東京都における新型コロナウイルスの新規感染者数ですが、
連日、三桁が続いております。
連日の大きな数字により、多くの都民、
国民の心理にインパクトを与えたことでしょう。
そのことにより、行動が慎重になるかもしれません。
その効果が現れるとしても、
検査態勢、検査数、検査対象が変わらなければ、
ここ2週間弱、同様の数字が続くと考えるべきでしょう。
大阪府なども増加傾向にありますが、
同じ理由でここ2週間弱、同様の数字が続くと考えるべきかもしれません。
ただ、先の2回の記事にお書きしたように、
これら東京都の数字を以て
緊急事態宣言前に戻ったとはいえません。
戻りつつあるともいえないでしょう。
当時とは検査態勢、検査数、検査対象の全てが違います。
あの頃の数字と比べること自体、意味がないんです。

資料 =>
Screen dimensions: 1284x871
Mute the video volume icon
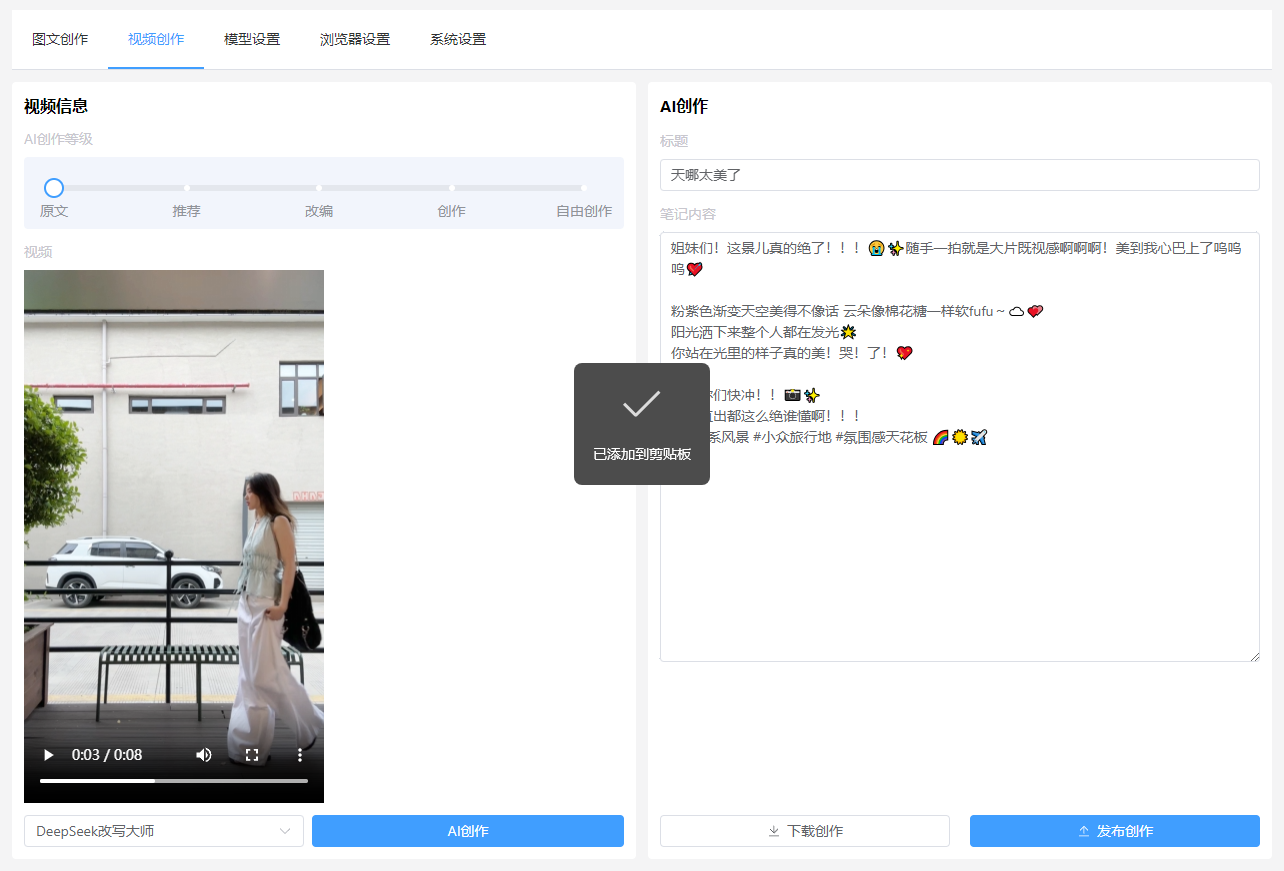point(203,755)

設問 =>
(a) 次の(i)〜(iii)が課題文の内容と合っているか、「はい」か「いいえ」で答えよ。根拠となる課題文の語句もそのまま引用すること。
(i) 東京都の新規感染者数は連日三桁が続いている。
(ii) 東京都の数字から、緊急事態宣言前に戻りつつあるといえる。
(iii) 大阪府は減少傾向にある。
(b) 課題文で、当時とは全てが違うとされている項目をすべて挙げよ。
(c) 課題文の続きを書け。

解答 =>
(a)
(i) はい。「連日、三桁が続いております。」
(ii) いいえ。「戻りつつあるともいえないでしょう。」
(iii) いいえ。「大阪府なども増加傾向にありますが、」

(b) 検査態勢、検査数、検査対象

(c)
昨日の朝日放送「正義のミカタ」にて、
元厚生労働省医系技官で、
米国CDC多施設研究プロジェクトコーディネイターも経験された
木村盛世医師は
本当の感染者数を明らかにすることが重要
としました。
全体像がつかめない中で数字に踊らされてはいけない
検査数を増やせば増えるわけで、減らせば減るわけなので
それに一喜一憂してはいけない
と解説。木村先生は無作為抽出による検査で、
どの程度、感染者がいるのかを知ることが重要だとしました。
それにより、今、感染が拡大しているのか、
感染が収まってきているのかを知る必要があります。
今、再び大きな数字を見て、
危機感を覚えている人が多いと思いますが、
これが、東京都全体で感染者が増えているとはいえないのです。
原理的には感染者数が減っている可能性だってあります。
もしも2か月前からこれまでに、同様の検査が行われており、
その数字があれば比較できますが、それがないので意味がないんです。
問題なのは、東京都がこの数字を前面に出して、
何をしたいのかよくわからないことなんです。
「夜の接客業」ということで、
このひとつの要素を以て検査対象にするような検査で
どうしたいのかもよくわかりません。
たくさん検査をして、「で?」なんです。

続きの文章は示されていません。